So about a month ago some people asked us to come play at their house with a couple other bands tomorrow night. The show is about 4 hours away but we were down to play because it seemed like a fun way to spend a friday night (funner than working at least). A couple weeks go by and we send the people who were hosting the show a couple messages and receive no response. There's also no event page or any information/promotion about the show online. 

We've got some friends that also play in bands in the area and asked them what they know about the people booking the show and they said that (as this place is apparently a "trv crust punk" house) the people who live there are known to be flaky and hit up bands for shows, only to give them the cold shoulder if they change their minds and don't want to host the show anymore. 

At this point we're all assuming the show isn't happening. Then, tuesday morning we get a message from one of the people living there asking if we're still down to play.

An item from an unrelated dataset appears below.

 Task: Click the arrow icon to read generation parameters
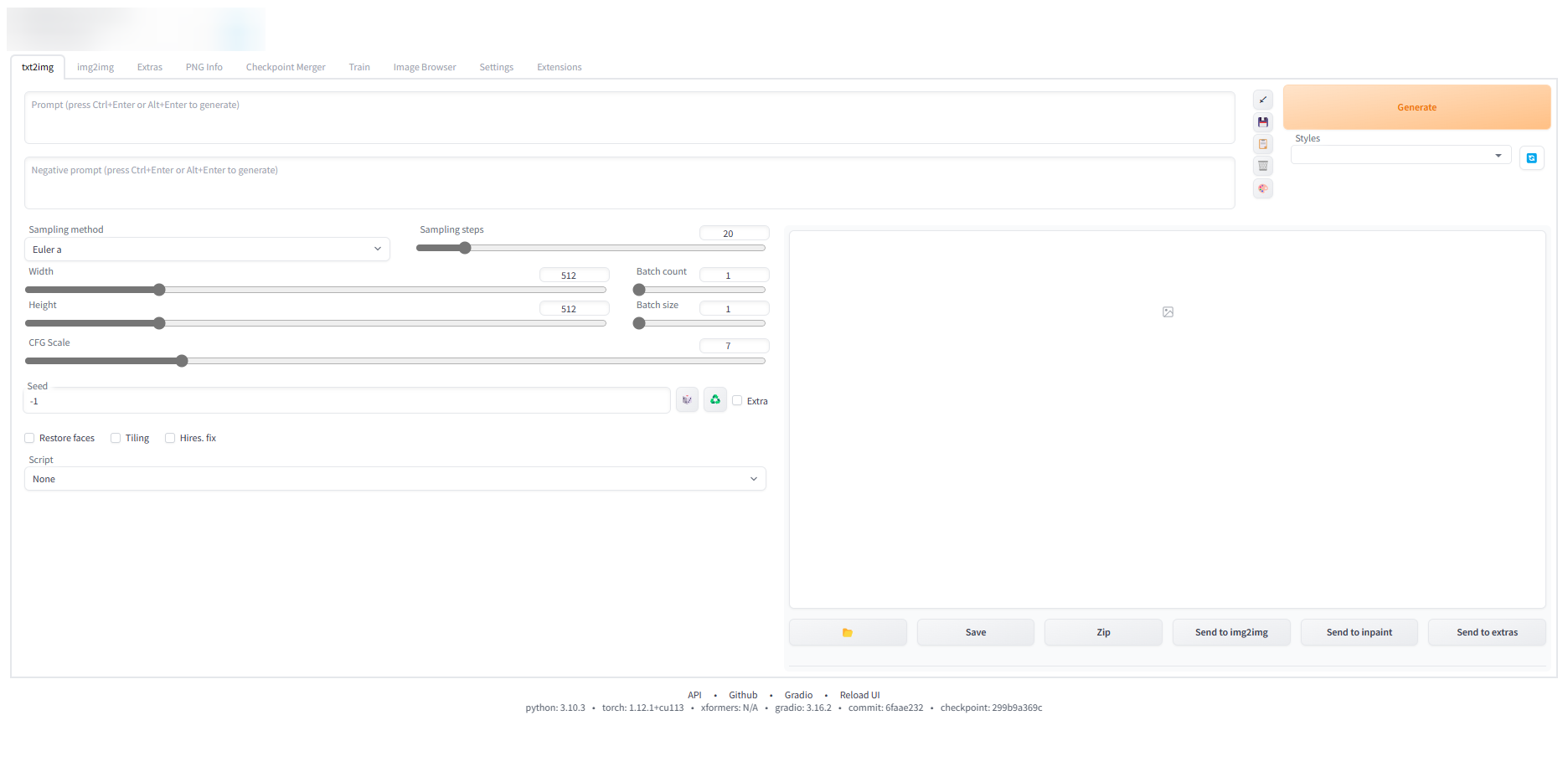tap(1262, 100)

We called them out on ignoring our messages and they apologize saying some messages "just slip through the cracks". We had a band meeting/practice that night to decide what to do. 

Now, i know the smart thing to do would be to decline the show (assuming they were being unprofessional), however we decided to agree to play based on the thinking that it's never a good idea to burn a bridge, and that this will hopefully get us a bit of buzz/ help make connections in an area we don't often have the opportunity to play in. This will also give us an opportunity to make sure everything fits in our jeep and to test drive our new set (which we're all stoked on). My only worry is that they did actually throw the show together last minute and there's been no buzz meaning we'll be driving 4 hours to play to 5 people. 

At this pointed we're already committed and not about to drop the show so I guess any kind of advice would be overdue. This was mainly just me blog posting to people that can hopefully relate. On the bright side we have 3 more confirmed shows on the calendar, not including this show, so things are finally starting to happen.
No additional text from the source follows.